WHAT IS REQUIRED>
Which lines in the records below contain the word "Views"? Return each of them.

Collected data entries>
═══
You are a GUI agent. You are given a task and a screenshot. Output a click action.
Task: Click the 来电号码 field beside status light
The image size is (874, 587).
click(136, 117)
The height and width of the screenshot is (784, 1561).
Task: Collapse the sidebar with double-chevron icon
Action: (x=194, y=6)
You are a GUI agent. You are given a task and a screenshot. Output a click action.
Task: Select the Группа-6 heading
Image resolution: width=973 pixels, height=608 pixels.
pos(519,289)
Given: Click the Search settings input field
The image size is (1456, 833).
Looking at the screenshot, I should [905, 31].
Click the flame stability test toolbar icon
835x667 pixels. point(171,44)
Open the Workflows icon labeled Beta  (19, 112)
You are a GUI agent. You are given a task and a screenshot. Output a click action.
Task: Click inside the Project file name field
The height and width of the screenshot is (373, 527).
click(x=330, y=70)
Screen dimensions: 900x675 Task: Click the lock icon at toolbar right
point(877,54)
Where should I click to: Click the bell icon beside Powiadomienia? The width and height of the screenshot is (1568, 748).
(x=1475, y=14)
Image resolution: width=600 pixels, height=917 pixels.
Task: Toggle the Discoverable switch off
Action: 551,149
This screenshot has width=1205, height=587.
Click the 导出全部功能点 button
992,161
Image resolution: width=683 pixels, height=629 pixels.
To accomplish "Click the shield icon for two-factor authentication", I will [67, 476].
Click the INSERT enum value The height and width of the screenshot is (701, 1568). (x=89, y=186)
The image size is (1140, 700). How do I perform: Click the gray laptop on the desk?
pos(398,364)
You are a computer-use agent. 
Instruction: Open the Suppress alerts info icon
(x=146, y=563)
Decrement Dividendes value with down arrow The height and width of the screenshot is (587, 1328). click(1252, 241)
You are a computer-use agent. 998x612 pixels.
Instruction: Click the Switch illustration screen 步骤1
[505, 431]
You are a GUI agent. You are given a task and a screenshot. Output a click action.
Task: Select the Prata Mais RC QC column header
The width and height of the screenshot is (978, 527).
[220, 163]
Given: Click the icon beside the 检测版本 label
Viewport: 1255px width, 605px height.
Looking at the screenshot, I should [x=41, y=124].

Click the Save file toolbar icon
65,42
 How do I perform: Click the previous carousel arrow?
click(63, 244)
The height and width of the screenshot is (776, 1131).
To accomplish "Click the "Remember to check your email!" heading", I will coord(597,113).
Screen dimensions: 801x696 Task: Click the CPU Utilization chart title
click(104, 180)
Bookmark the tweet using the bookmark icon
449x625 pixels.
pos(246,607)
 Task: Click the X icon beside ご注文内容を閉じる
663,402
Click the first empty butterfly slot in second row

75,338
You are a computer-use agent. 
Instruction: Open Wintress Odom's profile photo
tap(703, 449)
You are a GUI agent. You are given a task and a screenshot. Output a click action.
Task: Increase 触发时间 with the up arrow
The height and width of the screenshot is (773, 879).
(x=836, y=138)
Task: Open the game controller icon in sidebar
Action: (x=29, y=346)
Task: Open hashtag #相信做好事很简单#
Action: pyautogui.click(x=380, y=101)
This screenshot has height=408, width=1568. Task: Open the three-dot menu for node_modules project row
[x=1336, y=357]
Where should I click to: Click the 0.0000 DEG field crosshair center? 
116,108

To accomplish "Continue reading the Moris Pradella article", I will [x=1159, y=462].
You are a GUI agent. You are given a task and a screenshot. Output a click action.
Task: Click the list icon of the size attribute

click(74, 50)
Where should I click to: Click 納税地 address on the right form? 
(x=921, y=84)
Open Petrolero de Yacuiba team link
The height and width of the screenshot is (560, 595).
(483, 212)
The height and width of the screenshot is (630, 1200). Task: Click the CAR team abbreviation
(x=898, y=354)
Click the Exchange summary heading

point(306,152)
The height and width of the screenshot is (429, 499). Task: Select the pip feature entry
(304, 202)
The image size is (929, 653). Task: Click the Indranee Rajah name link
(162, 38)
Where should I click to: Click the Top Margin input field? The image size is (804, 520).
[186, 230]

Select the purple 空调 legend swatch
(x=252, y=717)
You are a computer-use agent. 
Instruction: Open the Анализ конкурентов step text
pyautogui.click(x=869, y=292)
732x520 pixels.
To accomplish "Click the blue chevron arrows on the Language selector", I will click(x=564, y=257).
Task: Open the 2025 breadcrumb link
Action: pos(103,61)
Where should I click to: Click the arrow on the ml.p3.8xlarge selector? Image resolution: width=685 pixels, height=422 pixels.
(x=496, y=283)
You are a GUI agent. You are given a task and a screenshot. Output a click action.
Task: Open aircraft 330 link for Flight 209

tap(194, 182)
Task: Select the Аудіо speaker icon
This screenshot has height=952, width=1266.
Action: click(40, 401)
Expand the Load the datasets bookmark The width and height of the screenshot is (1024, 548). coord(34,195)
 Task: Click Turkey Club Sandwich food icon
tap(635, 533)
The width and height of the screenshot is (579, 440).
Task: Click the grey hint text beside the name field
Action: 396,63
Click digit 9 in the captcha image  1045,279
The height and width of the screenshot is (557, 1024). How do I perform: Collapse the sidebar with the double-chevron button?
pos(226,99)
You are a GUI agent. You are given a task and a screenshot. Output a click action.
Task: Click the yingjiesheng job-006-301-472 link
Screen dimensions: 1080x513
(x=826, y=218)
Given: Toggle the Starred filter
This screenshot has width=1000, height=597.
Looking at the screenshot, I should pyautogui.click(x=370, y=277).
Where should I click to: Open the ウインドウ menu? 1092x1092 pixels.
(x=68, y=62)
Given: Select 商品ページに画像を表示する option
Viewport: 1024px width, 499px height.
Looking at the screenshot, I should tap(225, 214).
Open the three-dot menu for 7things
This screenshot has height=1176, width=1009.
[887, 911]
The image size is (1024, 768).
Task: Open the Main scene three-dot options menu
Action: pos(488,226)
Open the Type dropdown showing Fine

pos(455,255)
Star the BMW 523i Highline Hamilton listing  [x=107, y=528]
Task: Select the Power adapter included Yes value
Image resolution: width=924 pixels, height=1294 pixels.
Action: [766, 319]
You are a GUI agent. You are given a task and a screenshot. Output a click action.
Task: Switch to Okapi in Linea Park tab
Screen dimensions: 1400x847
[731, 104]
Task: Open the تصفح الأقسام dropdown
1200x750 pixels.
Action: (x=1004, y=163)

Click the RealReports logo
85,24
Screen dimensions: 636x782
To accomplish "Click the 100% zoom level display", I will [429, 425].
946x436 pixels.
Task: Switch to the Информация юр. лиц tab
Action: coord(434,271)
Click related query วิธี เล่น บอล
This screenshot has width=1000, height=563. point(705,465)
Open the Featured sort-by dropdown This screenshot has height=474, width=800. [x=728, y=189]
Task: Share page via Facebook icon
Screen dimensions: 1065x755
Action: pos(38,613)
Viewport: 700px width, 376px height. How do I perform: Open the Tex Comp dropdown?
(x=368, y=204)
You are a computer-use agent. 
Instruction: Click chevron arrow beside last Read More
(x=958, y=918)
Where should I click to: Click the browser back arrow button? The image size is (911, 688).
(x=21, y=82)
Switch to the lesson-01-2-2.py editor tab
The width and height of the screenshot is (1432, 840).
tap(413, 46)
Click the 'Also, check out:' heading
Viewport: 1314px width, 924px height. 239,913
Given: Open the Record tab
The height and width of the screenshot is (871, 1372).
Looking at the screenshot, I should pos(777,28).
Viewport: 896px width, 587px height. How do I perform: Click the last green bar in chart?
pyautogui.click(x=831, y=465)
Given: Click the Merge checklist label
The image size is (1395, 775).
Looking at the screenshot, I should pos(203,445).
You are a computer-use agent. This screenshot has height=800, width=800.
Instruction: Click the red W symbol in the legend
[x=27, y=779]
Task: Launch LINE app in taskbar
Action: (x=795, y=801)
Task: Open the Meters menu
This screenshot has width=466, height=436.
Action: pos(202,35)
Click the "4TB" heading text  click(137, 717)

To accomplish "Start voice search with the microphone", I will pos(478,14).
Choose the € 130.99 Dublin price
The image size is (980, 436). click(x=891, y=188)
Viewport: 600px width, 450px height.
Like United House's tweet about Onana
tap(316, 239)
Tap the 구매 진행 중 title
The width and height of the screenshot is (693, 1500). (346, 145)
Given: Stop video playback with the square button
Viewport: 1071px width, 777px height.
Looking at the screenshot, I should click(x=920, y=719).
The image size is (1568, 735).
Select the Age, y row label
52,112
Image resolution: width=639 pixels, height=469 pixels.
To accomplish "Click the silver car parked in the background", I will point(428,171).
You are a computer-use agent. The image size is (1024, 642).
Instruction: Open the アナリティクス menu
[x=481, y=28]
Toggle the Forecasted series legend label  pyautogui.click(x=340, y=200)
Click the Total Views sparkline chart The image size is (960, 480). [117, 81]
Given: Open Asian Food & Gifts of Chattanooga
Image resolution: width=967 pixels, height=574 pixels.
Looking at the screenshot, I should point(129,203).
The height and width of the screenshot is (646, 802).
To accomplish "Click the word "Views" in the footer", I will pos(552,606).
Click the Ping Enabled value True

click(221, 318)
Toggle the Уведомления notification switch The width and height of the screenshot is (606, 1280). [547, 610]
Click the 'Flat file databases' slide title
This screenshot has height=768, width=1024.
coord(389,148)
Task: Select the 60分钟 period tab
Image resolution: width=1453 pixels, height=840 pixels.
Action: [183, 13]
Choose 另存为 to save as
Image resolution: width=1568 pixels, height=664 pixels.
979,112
═══
TASK ANSWER>
Click the Total Views sparkline chart The image size is (960, 480). [117, 81]
To accomplish "Click the word "Views" in the footer", I will pos(552,606).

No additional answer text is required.